Energy Company Plotted Gas Plant in Small Pennsylvania Town — But No One Told Residents
Lawmakers helped with a plan to put the natural gas export facility in already-polluted Chester, Pennsylvania.
Read the full story on The Intercept.
Chester, PA has become the target location for many industrial polluting facilities: a trash incinerator, a sewage treatment plant, and an oil refinery among other polluters. There is now a proposal for a new $6.4 billion liquefied natural gas, or LNG, facility to come to Chester.
I was honored to meet a few courageous members of the community in Chester who shared their experience living near these health hazards.
Margaret Brown
Born and raised in Chester, Margaret Brown is a mother of three and actively invested in supporting her community. Although her health and that of her family has taken a toll because of exposure to the pollution, Margaret always seems to have a smile on her face.
She’s had bronchitis since elementary school and often deals with nose bleeds, while all three of her children have asthma. Now living around the corner from the home she grew up in, Margaret frequently wipes down the surfaces in her home because of the dusty air in Chester. On her block, 11 out of 17 homes had residents who died of cancer—primarily lung cancer.

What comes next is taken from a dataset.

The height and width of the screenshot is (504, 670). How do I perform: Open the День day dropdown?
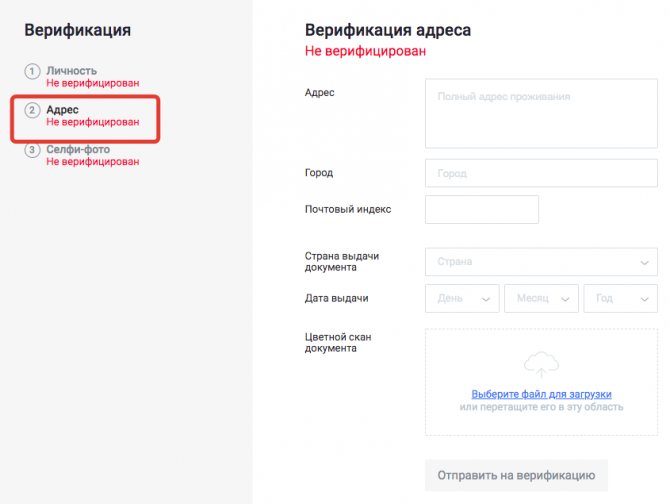[461, 298]
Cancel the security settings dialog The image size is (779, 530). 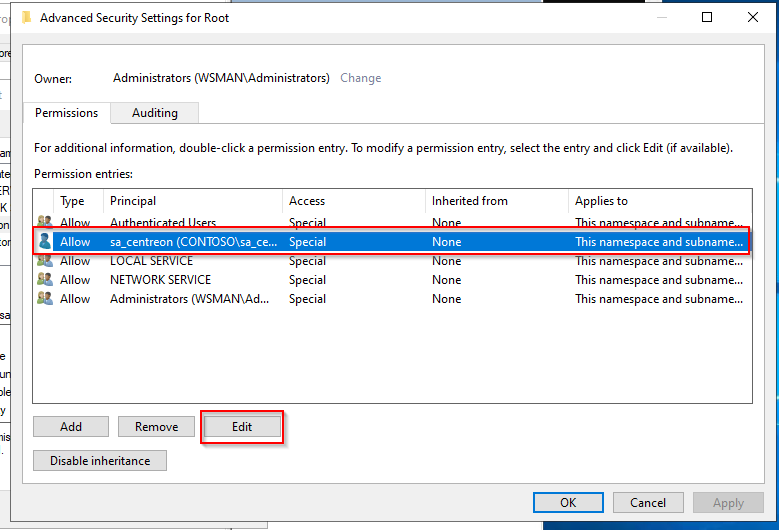click(x=647, y=503)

Margaret is now involved with CRCQL, a grassroots community-led organization leading the environmental justice movement for clean air in Chester.
Darlynn Johnson
Darlynn Johnson has lived in Chester for 40 years. Her three eldest boys, aged 16, 14, and 13, all have asthma and regarding her one-year-old son Darriel, she says, “I’m pretty much sure he’s going to have asthma.” Her older sons have used various asthma meds as well as nasal spray, nebulizers, and inhalers. Darlynn herself has developed bronchitis over her years in Chester. She says her community fought to have the Covanta Incinerator stop driving up and down their street with trash and to bring it through other ways, but the smell and the health effects have not changed. She tells people to wear a mask whenever they go outside and that she can even notice a different smell from the various types of trash being burned.
Quotes from The Intercept
“The proposed facility could have terrifying consequences for a city already burdened with intense health and economic disparities brought on in part by other energy facilities like the Covanta incinerator, Mayfield said. ‘This thing is so scary to me,’ she said of the LNG proposal. ‘Out of all the things we’ve ever fought outside of the incinerator, the safety issue for this thing is dangerous to me.’ ”
“ ‘Many of these projects are sited in and have disproportionate impacts on environmental justice communities and communities that already face disproportionate burdens with industry,’ Morgan Johnson, staff attorney at the Natural Resources Defense Council, told The Intercept. ‘It’s certainly problematic, given the administration’s expressed goals on climate and environmental justice, when these projects have impacts that are so significant on those fronts.’ ”
“ Democratic state Rep. Carol Kazeem, who represents Chester but is not on the task force, testified against the plan at the May hearing…
‘My community, where I still reside along with my children and family, has been promised economic salvation each time an industrial plant is proposed,’ Kazeem said, mentioning Chester’s incinerator and its old paper plant. ‘It has happened a dozen subsequent times.’
What Chester did get, Kazeem said, was a 27 percent childhood asthma rate, a 19.3 percent infant mortality rate, an increase in health risks and illness among seniors, and loss of jobs and corporate investment. ‘What we didn’t get was the promise of permanent jobs, and also financial emancipation,’ she said.”